Yearly Garden Planning

Yearly Garden Planning

While it may not seem like it, now is a great time to begin planning your late spring and/or summer garden. The snow may be heavy on the ground where you are, but depending on whether or not you are growing your own seedlings or purchasing from a local greenhouse, it is not too early to plan for that great garden!

My garden last year was pretty successful. I grew a lot of herbs, and harvested more parsley, basil, and cilantro (post to come… shesh I am far behind) than you can imagine! While my blackberries are normally excellent, we re-roofed in 2013 and the roofing materials wreaked havoc on my poor established thornless blackberry bush (we yanked the thorned blackberry bush out in 2013, and planted anther thornless blackberry bush in 2014). We grew tomatoes, but blight really creamed them. I also grew peppers – which grew like weeds!! You never saw so many peppers from so few plants in your life! I will grow even less this year; probably only four plants total.

This is my 2015 gardening plan, we are in hardiness zone 6a/6b in Western New York. Our house in in 6a, Hubby’s land higher north on Lake Ontario is 6b. He actually has apple trees on his hunting land that he told me about after apple picking season ended! I’d love to plant some rhubarb up there, but he’s been wishy-washy about it. Maybe this year!?

Our home garden plans:

Basil Large leaves with sweet, spicy fragrance and flavor. Flowers are attractive in the herb garden, but are usually pinched off as buds form to promote high-quality leaves for cooking.
Annual – full sun, water weekly during dry spells, feed using all purpose plant food. Maintenance includes weeding and pinching back for a fuller appearance.

Chamomile, Roman – Deliciously fragrant flowers and leaves have a sweet apple flavor. Dried flowers are great in potpourri and make a flavorful and relaxing tea. Ideal for a fragrant herb lawn which can tolerate foot traffic.
Perennial – sun, water weekly during dry spells, feed in spring. Maintenance: trim every 6 weeks.

Chives – Also known as onion chives, the beautiful flowers and foliage of this plant have a distinctive mild onion flavor. Fresh leaves to cook, or whole blossoms for herb vinegar. Good companion plant for roses.
Perennial – sun, water weekly during dry spells, feed in spring. Maintenance: divide every 3-5 years.

English Thyme – Outstanding for seasoning poultry, fish and pork, in sauces, soups and herbal vinegar. Good companion plant for tomatoes. Dry or freeze leaves for winter use, or grow in a pot indoors.
Perennial – sun, water weekly during dry spells, feed regularly. Maintenance: keep weed free.

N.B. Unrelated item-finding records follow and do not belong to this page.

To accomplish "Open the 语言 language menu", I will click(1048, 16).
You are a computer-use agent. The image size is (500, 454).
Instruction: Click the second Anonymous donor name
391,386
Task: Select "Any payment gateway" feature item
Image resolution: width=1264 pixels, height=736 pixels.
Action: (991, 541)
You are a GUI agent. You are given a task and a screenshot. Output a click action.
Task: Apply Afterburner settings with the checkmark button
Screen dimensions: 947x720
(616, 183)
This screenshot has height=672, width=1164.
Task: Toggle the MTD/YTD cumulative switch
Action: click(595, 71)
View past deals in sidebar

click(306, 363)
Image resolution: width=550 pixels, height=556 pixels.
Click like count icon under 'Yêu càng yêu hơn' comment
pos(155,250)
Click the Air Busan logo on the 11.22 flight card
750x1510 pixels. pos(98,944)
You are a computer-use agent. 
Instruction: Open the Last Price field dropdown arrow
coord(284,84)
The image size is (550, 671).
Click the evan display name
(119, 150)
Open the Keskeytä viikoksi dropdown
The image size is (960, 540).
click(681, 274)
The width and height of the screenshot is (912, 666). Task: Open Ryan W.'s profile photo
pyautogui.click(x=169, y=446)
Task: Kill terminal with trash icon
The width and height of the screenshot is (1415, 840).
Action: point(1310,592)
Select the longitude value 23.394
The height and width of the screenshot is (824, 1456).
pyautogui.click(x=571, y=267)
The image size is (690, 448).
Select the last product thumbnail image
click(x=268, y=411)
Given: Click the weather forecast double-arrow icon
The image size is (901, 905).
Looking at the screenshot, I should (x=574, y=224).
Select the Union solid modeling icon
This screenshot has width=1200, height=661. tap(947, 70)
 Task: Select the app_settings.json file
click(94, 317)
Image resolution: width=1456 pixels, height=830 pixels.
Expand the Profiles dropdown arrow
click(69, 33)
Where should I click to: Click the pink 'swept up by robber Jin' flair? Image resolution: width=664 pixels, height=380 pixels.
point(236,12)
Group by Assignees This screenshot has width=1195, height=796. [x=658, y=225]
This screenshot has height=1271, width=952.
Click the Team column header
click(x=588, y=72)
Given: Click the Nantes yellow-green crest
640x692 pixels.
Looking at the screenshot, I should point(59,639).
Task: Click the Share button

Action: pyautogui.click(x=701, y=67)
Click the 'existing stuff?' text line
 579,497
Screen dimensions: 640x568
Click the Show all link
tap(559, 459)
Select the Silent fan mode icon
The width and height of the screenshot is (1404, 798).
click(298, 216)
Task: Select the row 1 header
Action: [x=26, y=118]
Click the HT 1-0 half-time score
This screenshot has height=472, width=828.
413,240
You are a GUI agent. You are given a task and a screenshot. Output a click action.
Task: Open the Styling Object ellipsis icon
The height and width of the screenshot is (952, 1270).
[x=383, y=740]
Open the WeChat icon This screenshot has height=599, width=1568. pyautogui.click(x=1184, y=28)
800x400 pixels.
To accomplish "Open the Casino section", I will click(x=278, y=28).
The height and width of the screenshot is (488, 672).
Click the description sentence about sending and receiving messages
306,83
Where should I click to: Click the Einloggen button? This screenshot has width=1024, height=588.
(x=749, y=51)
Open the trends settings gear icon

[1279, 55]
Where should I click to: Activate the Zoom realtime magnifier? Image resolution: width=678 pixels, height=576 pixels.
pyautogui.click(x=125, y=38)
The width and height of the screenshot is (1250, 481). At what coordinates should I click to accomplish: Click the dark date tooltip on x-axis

Those were all planted last year. The chamomile, chives and thyme are all perennials and already in the ground on herb island. I plan on planting more chamomile (omg this stuff smells good, that is the picture above!) as my plants barely yielded any flowers last year. The basil will be planted in a pot this year, and only one or two in the pot. I have a ton that is dried, but Hubby likes fresh, soooooo…

Herbs not returning are:

• Cilantro – I let it go to seed and got coriander (post to come) as I did not want to deal with the bolting.
• Fennel
• Parsley, Fine Curled – I have so much in the freezer…

The herbs I am planting will again be planted on herb island. I asked Hubby for any special requests, and all he had was rosemary. That is zone 8 though, and I don’t think it would do well here… anyone in a 6 every grow rosemary outside and have it do well?

In addition to peppers, I plan on trying my hand at cucumbers and beans (green) this year, I think. The question is whether to plant them in my earth boxes, or to make a trellis in the garden. I am leaning toward planting the cukes in the earth boxes, and building bean poles in the garden (getting Hubby to build them is more like it). Our CSA has mountains of beans for us to pick, but they don’t put them on poles or trellises and bending over to pick them in the hot, hot August sun is not very fun.

I definitely know we will not be planting tomatoes. Last year the blight was pretty bad, and while I got a decent amount of tomatoes before it hit and was able to freeze them, I could buy large quantities at the CSA for $2-$5. It just wasn’t worth it.

Once again this year I plan on chronicling the highs and lows on my “garden” with How Does Your Garden Grow?posts!

What are you growing in your garden this year? Tell me, How Does Your Garden Grow!?